5 Healthy, Filling Salads Recipes

1. Spinach and Berry Salad with Walnuts

Servings: 2
Calories per serving: ~250

Ingredients:

  • 2 cups fresh spinach

  • 1/2 cup mixed berries (blueberries, raspberries, or strawberries)

  • 1/4 cup walnuts, chopped

  • 2 tbsp crumbled feta cheese (optional)

  • 2 tbsp olive oil

  • 1 tbsp balsamic vinegar

Instructions:

  1. Combine spinach, berries, walnuts, and feta in a bowl.

  2. Whisk olive oil and balsamic vinegar together and drizzle over the salad.

  3. Toss gently and serve immediately.

2. Lemon Dill Salmon Salad

Servings: 2
Calories per serving: ~300

Ingredients:

  • 2 cups arugula or mixed greens

  • 4 oz cooked salmon (grilled or baked)

  • 1/2 cup cucumber slices

  • 1/4 cup shredded carrots

  • 1 tbsp olive oil

  • 1 tbsp lemon juice

  • 1 tsp fresh dill (or 1/2 tsp dried dill)

  • Salt and pepper to taste

Instructions:

  1. Arrange greens, cucumber, carrots, and salmon in a bowl.

  2. Whisk olive oil, lemon juice, dill, salt, and pepper.

  3. Drizzle dressing over the salad and serve.

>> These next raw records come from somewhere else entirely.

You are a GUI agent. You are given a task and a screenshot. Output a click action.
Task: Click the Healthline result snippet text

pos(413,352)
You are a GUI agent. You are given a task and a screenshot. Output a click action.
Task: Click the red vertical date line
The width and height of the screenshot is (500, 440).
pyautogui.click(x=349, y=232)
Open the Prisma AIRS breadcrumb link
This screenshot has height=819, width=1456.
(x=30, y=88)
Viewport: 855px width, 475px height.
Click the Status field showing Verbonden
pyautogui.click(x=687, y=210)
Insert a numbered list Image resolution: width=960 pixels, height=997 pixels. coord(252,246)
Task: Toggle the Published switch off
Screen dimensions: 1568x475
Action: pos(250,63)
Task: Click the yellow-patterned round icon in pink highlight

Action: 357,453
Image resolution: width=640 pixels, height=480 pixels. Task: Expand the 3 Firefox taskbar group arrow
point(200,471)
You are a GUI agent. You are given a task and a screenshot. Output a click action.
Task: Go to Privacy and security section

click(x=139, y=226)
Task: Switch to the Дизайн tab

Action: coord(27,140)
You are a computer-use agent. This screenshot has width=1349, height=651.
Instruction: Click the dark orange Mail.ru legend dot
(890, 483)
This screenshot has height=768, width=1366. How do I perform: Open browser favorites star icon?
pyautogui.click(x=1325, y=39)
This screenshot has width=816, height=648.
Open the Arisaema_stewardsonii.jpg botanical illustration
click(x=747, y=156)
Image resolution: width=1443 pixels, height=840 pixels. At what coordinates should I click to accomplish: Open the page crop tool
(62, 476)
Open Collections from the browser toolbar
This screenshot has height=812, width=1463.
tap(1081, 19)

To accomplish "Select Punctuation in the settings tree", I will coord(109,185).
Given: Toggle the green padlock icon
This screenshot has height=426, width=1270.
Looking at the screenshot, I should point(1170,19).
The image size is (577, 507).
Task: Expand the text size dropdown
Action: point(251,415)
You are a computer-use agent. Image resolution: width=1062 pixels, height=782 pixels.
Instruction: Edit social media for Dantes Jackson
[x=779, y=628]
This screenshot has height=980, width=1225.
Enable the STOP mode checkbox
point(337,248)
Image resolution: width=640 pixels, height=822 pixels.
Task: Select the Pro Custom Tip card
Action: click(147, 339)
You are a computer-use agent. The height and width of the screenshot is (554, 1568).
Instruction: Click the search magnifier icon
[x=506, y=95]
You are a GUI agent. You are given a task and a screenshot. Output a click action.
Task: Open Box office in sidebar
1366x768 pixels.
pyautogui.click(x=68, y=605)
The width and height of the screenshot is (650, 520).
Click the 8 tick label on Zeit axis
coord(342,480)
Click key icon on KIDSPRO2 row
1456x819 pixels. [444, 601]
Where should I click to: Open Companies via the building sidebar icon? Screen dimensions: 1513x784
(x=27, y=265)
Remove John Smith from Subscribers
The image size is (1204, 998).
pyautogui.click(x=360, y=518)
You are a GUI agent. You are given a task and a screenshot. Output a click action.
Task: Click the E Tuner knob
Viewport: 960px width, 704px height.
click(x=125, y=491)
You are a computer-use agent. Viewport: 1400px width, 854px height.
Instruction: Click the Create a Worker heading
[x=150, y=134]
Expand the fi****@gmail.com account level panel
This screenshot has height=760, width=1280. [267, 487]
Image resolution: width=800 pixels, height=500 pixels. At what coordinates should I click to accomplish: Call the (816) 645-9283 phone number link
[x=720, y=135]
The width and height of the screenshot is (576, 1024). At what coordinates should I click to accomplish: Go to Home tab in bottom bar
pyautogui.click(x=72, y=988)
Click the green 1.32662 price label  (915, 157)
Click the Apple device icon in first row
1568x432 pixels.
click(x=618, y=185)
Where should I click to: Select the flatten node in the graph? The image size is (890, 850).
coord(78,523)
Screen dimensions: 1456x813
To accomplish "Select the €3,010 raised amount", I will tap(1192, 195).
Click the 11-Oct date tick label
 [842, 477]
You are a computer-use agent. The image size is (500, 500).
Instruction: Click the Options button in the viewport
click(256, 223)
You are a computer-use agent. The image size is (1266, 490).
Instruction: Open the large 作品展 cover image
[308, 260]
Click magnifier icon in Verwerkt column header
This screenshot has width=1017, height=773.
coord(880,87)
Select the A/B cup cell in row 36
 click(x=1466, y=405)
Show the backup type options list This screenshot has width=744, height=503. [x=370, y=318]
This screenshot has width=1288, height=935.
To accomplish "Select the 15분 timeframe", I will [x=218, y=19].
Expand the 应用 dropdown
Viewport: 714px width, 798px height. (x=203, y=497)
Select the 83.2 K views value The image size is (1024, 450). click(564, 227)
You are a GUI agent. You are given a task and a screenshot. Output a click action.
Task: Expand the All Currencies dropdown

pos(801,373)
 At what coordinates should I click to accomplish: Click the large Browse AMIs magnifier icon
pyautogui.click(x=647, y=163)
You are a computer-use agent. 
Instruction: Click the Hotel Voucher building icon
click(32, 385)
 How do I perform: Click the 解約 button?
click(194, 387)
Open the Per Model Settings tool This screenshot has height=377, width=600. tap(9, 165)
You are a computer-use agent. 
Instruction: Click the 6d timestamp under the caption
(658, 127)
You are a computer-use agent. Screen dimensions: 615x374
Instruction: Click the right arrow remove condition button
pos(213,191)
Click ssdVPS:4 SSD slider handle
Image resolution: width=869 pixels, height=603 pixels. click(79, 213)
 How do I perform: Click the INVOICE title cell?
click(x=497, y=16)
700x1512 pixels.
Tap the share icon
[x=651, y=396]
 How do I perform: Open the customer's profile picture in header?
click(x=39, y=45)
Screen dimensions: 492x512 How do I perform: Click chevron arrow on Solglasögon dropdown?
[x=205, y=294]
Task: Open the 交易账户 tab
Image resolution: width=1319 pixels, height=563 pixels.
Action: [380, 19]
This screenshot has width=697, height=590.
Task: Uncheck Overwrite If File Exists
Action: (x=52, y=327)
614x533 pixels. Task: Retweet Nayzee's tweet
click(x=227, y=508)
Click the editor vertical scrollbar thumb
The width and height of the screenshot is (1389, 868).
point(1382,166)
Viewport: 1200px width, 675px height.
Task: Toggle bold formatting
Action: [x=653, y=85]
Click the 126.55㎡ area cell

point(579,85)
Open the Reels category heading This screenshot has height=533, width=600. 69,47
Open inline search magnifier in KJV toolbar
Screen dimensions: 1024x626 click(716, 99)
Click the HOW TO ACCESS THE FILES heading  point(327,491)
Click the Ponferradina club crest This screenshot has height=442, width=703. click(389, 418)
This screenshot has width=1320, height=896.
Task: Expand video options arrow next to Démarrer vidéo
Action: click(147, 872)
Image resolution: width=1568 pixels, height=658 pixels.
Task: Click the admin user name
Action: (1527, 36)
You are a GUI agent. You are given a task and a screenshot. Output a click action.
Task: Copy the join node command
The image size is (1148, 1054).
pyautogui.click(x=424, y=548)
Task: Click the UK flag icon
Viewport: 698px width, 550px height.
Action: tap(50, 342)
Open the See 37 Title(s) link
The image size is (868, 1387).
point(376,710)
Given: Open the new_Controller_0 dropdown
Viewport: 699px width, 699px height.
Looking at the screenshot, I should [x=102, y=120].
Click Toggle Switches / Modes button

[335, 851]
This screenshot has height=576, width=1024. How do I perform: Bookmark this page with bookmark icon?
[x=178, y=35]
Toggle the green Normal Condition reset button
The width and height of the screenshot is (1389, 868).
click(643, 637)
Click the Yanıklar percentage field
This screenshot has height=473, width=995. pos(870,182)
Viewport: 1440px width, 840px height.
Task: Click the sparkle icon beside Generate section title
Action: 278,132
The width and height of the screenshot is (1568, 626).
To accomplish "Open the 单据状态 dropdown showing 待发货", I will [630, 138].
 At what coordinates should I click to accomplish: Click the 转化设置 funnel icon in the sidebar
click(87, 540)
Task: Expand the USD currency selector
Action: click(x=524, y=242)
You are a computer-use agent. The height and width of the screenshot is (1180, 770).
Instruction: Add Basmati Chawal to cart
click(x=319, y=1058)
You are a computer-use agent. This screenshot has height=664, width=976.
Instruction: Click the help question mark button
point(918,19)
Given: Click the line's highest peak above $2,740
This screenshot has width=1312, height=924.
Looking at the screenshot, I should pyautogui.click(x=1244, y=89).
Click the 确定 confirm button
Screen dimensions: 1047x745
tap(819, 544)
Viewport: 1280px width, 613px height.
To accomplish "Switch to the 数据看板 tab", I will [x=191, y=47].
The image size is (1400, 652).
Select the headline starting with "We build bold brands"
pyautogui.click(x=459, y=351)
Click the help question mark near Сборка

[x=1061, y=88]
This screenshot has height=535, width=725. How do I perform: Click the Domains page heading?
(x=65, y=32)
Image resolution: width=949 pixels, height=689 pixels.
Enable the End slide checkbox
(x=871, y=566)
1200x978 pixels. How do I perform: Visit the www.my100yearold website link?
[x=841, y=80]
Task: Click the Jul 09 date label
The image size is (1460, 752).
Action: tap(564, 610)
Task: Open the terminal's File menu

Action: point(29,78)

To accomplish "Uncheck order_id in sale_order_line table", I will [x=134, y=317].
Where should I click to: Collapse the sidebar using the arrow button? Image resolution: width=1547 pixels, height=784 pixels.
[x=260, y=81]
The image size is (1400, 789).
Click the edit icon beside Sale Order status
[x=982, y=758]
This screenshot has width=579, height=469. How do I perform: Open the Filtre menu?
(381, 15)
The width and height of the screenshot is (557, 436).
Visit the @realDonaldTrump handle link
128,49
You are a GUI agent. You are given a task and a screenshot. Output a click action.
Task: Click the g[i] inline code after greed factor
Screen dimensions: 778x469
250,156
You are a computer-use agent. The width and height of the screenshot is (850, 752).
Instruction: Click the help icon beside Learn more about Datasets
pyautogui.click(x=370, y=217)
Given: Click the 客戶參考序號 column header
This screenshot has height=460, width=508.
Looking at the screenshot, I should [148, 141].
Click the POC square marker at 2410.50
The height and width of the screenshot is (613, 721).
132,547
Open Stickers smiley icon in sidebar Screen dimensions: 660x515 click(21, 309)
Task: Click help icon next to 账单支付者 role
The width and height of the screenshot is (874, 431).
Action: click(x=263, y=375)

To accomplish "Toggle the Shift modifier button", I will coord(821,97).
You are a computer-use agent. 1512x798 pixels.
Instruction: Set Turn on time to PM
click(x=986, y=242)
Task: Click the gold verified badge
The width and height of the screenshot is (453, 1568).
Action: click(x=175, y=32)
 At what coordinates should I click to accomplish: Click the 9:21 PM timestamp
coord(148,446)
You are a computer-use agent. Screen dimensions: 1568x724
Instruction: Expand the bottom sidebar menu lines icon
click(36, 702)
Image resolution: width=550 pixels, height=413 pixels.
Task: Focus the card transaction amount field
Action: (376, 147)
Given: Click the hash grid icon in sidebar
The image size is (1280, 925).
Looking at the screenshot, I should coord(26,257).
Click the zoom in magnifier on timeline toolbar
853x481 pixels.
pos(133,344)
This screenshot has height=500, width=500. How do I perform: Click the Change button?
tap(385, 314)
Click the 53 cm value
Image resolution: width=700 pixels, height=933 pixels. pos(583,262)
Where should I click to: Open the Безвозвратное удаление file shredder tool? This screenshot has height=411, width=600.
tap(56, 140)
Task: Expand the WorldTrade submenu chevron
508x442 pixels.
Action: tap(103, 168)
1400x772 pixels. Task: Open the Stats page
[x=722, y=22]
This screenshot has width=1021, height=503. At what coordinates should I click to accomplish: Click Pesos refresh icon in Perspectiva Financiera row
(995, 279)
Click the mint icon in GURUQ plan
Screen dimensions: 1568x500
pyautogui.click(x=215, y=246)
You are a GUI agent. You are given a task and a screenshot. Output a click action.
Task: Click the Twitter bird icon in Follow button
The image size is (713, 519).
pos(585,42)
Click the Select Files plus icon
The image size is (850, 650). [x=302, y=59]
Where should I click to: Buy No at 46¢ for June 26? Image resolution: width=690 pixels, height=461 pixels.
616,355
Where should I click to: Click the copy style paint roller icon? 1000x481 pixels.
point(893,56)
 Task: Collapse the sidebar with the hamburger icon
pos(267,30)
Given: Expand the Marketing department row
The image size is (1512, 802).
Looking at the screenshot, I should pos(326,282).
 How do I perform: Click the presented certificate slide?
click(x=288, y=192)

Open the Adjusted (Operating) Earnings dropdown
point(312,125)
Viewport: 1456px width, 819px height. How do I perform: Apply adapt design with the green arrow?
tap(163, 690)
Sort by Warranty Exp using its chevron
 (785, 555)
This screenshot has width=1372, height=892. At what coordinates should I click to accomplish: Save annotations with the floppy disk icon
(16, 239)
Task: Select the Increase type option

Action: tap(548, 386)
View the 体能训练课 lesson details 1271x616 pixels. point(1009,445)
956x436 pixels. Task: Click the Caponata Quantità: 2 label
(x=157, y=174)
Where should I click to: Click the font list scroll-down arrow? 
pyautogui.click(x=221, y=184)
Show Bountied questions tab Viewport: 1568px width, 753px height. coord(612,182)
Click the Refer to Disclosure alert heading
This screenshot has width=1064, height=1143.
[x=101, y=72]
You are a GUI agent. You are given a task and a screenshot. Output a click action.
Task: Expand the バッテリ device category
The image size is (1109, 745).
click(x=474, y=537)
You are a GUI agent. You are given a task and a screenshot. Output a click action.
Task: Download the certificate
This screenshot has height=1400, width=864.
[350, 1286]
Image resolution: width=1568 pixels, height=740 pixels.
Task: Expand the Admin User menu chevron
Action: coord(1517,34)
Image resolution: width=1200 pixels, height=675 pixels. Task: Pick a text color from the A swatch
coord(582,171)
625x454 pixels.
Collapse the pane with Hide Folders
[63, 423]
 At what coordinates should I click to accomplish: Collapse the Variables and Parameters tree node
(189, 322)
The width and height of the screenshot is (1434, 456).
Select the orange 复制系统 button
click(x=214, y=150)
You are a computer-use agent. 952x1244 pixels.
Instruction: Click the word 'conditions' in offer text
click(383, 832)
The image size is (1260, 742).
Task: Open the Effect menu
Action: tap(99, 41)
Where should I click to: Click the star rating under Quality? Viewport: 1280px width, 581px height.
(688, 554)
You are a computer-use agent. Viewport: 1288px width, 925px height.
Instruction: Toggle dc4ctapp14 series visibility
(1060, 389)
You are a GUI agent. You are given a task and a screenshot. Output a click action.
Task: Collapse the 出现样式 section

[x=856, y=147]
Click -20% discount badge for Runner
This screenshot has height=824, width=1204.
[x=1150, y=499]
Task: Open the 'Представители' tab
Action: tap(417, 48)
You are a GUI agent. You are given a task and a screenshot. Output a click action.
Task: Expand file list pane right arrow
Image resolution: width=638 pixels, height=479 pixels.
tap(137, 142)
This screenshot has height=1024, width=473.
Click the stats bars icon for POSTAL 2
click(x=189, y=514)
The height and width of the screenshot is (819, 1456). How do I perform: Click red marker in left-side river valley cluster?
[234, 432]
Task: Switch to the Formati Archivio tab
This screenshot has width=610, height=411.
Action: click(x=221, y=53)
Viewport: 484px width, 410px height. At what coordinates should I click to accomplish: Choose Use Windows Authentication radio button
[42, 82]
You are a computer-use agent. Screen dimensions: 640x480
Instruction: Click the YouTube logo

3. Turkey and Avocado Kale Salad

Servings: 2
Calories per serving: ~320

Ingredients:

  • 2 cups kale, chopped and massaged with 1 tsp olive oil

  • 4 oz cooked turkey breast (shredded or diced)

  • 1/2 avocado, sliced

  • 1/4 cup shredded purple cabbage

  • 2 tbsp sunflower seeds

  • 2 tbsp olive oil

  • 1 tbsp apple cider vinegar

Instructions:

  1. Massage kale with olive oil for 1–2 minutes to soften.

  2. Top with turkey, avocado, cabbage, and sunflower seeds.

  3. Whisk olive oil and apple cider vinegar for dressing and drizzle over the salad.

4. Lentil and Roasted Veggie Salad

Servings: 4
Calories per serving: ~350

Ingredients:

  • 1 cup cooked lentils

  • 1 cup roasted sweet potato cubes

  • 1 cup broccoli florets (roasted or steamed)

  • 2 cups mixed greens

  • 1/4 cup pumpkin seeds

  • 2 tbsp tahini

  • 1 tbsp lemon juice

  • 1 tbsp olive oil

Instructions:

  1. Combine lentils, sweet potatoes, broccoli, and greens in a bowl.

  2. Whisk tahini, lemon juice, and olive oil to make the dressing.

  3. Toss salad with dressing and sprinkle with pumpkin seeds before serving.

5. Greek-Inspired Quinoa Salad

Servings: 4
Calories per serving: ~340

Ingredients:

  • 1 cup cooked quinoa

  • 1 cup cherry tomatoes, halved

  • 1/2 cup cucumber, diced

  • 1/4 cup Kalamata olives, sliced

  • 2 tbsp crumbled feta cheese

  • 2 tbsp olive oil

  • 1 tbsp red wine vinegar

  • 1/2 tsp oregano

  • Salt and pepper to taste

Instructions:

  1. Combine quinoa, tomatoes, cucumber, olives, and feta in a bowl.

  2. Whisk olive oil, red wine vinegar, oregano, salt, and pepper for the dressing.

  3. Pour dressing over the salad, toss, and serve.